Tales of the South Pacific is a series of nineteen episodes dealing with the American experience in the Pacific theater of World War II; the book dramatizes the war’s impact on Americans and islanders alike. Narrated by a colorless naval functionary, the episodes are set in the New Hebrides, New Caledonia, the Solomon Islands, and Norfolk Island, home of descendants of the Bounty mutineers. Only as the book unfolds does it become clear that its plot is building toward an Allied assault, Operation Alligator, on a Japanese-held island. Recurring character Tony Fry, a thoughtful navy lieutenant who will ultimately die in the assault, is implicitly contrasted with Bill Harbison, an extroverted officer whose oft-stated desire for “action” wanes when the assault eventually takes place.
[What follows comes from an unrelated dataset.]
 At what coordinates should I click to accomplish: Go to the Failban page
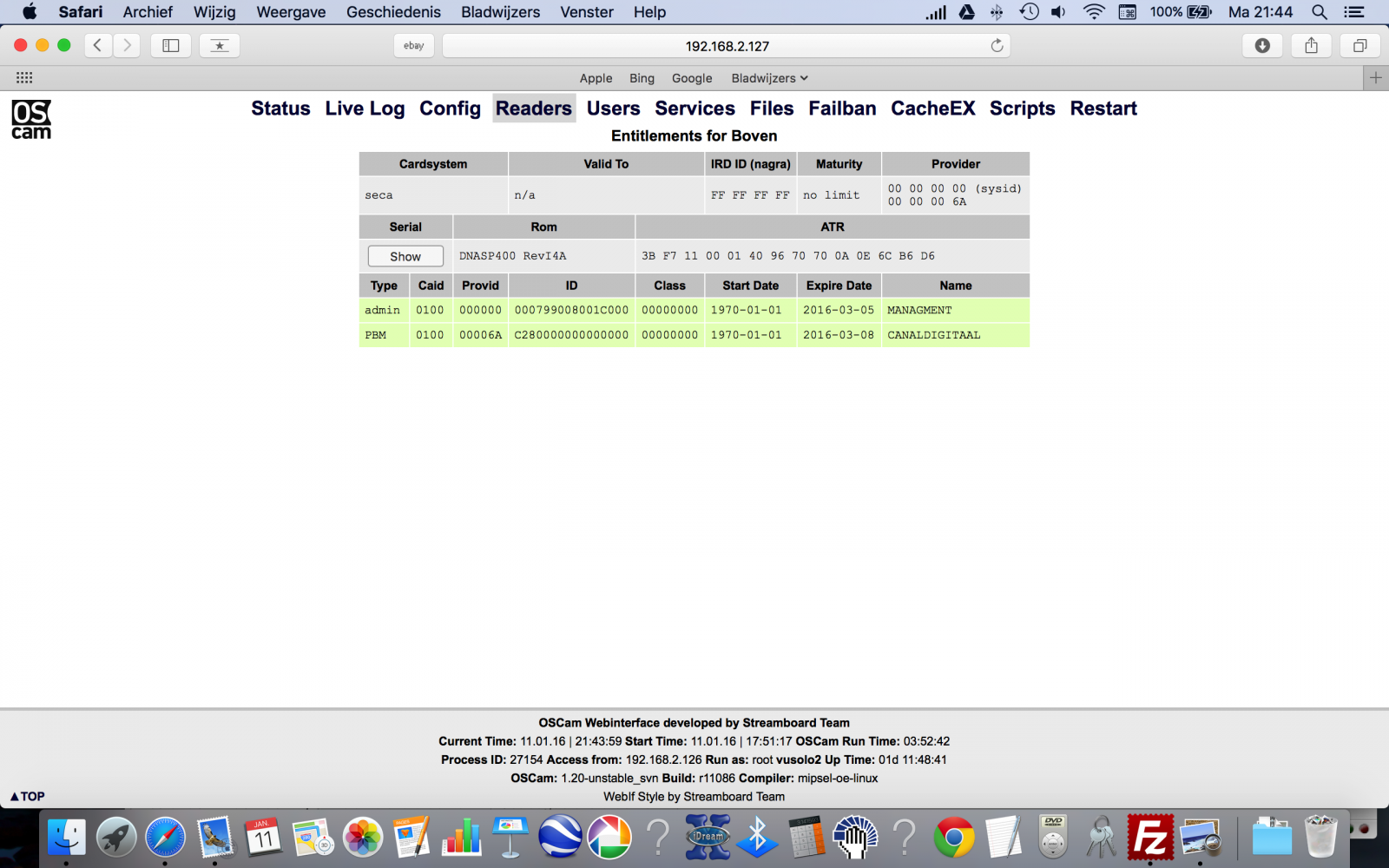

Tales of the South Pacific received the Pulitzer Prize, but its reincarnation as the immensely popular Rodgers and Hammerstein musical South Pacific (1949) led to Michener’s fame and made it possible for him to devote the rest of his life to writing. The romantic musical was based on only two of the book’s episodes, however, and falsified its generally realistic tone.
Michener followed Tales of the South Pacific with other volumes about the Pacific world. These included Return to Paradise (1951), essays and stories growing out of his own return to the islands after the war, and Rascals in Paradise (1957, written with A. Grove Day), biographical sketches of ten colorful Pacific interlopers, including Captain William Bligh of the Bounty. Michener’s interest in the Pacific culminated in Hawaii (1959), a lengthy chronicle that carries the islands from their creation in volcanic upheaval, through their peopling by Polynesians, American missionaries, and Chinese and Japanese peasants, to the brink of statehood. The novel includes several highly evocative accounts of life at sea but also exhibits what would become an increasing willingness to sacrifice character development to the demands of historical structure. It was made into a motion picture starring Max von Sydow, Julie Andrews, and Richard Harris in 1966.
Michener went on to write about other parts of the globe in equally epic fashion. In Caribbean (1989) he dramatized the history of yet another island world, this time in overtly episodic fashion.
Tales of the South Pacific (1947)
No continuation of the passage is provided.